** Document passage **
*-*-*
Asked if Raymond and Berggren will be ready for the start of the main camp on Thursday, Simon said, “I can’t speak to that. Our hope is that they are. We erred on the safe side. Was it more important for them to play in a rookie game or have them ready to go for main camp?”

The Detroit News’s Ted Kulfan took note of coach Simon’s remarks regarding the prospects’ performance in Sunday night’s game, and in the tournament as a whole:

With a depleted lineup and minimal practice time, it was difficult at times to gauge the development of the Wings in this tournament.

“We had one practice and played three games in four nights, with a pregame skate mixed in between, so there’s only so much you can try and throw at them structural and system-wise for them to digest,” Simon said. “Over the course of the three games we played, there was improvement in the things we did show them after games. In terms of the group itself, extremely hard working, a young group this year, but it’s a competitive group.”

Overall, however, Detroit Hockey Now’s Bob Duff noted that the biggest concern for the team for the present moment involves their fallen teammate:

“Jared took a pretty significant hit in the first period and hit his head on the glass, hit his head on the ice, lost consciousness for a little bit but went to the hospital, was evaluated,” Grand Rapids Griffins coach Ben Simon explained. “He’s thankfully doing well. He’s moving his arms, he’s moving his legs, he’s coherent. And he’s talking. It’s not as bad as it initially looked.

The prognosis, though, was promising. While McIsaac did briefly lose consciousness on the ice, he regained his faculties quickly and was alert and able to move all his extremities. The hospital trip was merely a precautionary measure.

“He’s expected to be back at the hotel tonight, which is encouraging. So it’s not something where he’s going to spend time in the hospital, which is great.”

In the multimedia department, I don’t want to show the hit repeatedly, so I’m going with the, “You can find it at the 16:03 mark of the 1st period in the Wings’ replay of the game” strategy…

Ah, f*** it, WXYZ went and put it on YouTube. So here’s their 51-second report.

After the game, Pasquale Zito spoke with the media via Zoom…

As did Cross Hanas…

And coach Simon spoke with the media via Zoom…

As well as’s Carley Johnston, in person:

In terms of my impressions of the players and the team, it’s worth noting that the Red Wings’ lines were essentially in a blender after puck drop, so the “top two lines” received oodles of ice time, and after McIsaac got hurt, the defensive pairs were in flux as well, again, especially when Newpower took seven minutes in penalties.
*-*-*
** Your objective **
Write the next part of the Red Wings rookie tournament recap, picking up after its last sentence.

** Information supplied **
*-*-*
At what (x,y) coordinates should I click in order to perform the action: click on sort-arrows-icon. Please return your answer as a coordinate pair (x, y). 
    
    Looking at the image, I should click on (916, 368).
*-*-*
** Your response **
Regarding those penalties, Detroit gave Columbus six power plays, and surrendered 2 goals on said power plays; the Wings gave up a shorthanded goal as well, so it goes without saying that they did not win the special teams battle.

To some extent, the game was particularly disjointed because the first period ended 4 minutes early due to the facility not having an ambulance or Emergency Medical Technicians at the ready to aid any more injured players after one of the two East Bay ambulances headed to Munson with Jared McIsaac; to some extent, the game was disjointed because, for the second night in a row, Columbus really tried to physically intimidate a young and shorthanded Wings team, and there was little buy-in from the refs in terms of really stemming the tide of shenanigans.

The result was earned, no doubt, and the result was fitting, but I asked Cross Hanas if he would have preferred to play another game, assuming the Wings weren’t so very decimated by injuries, and he agreed that the team really needed another game to truly get their feet under them and gel as a cohesive unit.

Would the Wings’ overall record have finished at 2-and-1 or 3-and-0 instead of 1-and-2, had they brought Moritz Seider to Traverse City? I doubt it.

Would the Wings’ overall record have finished at 2-and-1 or 3-and-0 instead of 1-and-2, had they chosen to hold a truncated summer development camp, like about half of the league’s teams did early in August of this year? Again, I doubt it.

And, would the Wings’ overall record have finished at 2-and-1 or 3-and-0 instead of 1-and-2, had they chosen to bring a more experienced roster to Traverse City?

I’m not sure, because the Wings aren’t depleted in terms of prospects–they just have drafted a fair number of NCAA-eligible players, who can’t take part in this tournament, and they chose to bring in young, inexperienced players instead of big, heavy players destined for the ECHL and AHL…

And that’s the risk that you take when you look for “bonus draft picks” over a more experienced roster–and you run into the injury bug as it applies to two of your top players.

To be sure, the Wings didn’t really receive any secondary scoring until Sunday’s game, and, to be sure, the Wings’ special teams play was terribly inconsistent, but that’s not necessarily a function of the competency of the Grand Rapids Griffins’ coaching staff. It’s on the players, and I’ll do my best to explain some of that in my player analyses.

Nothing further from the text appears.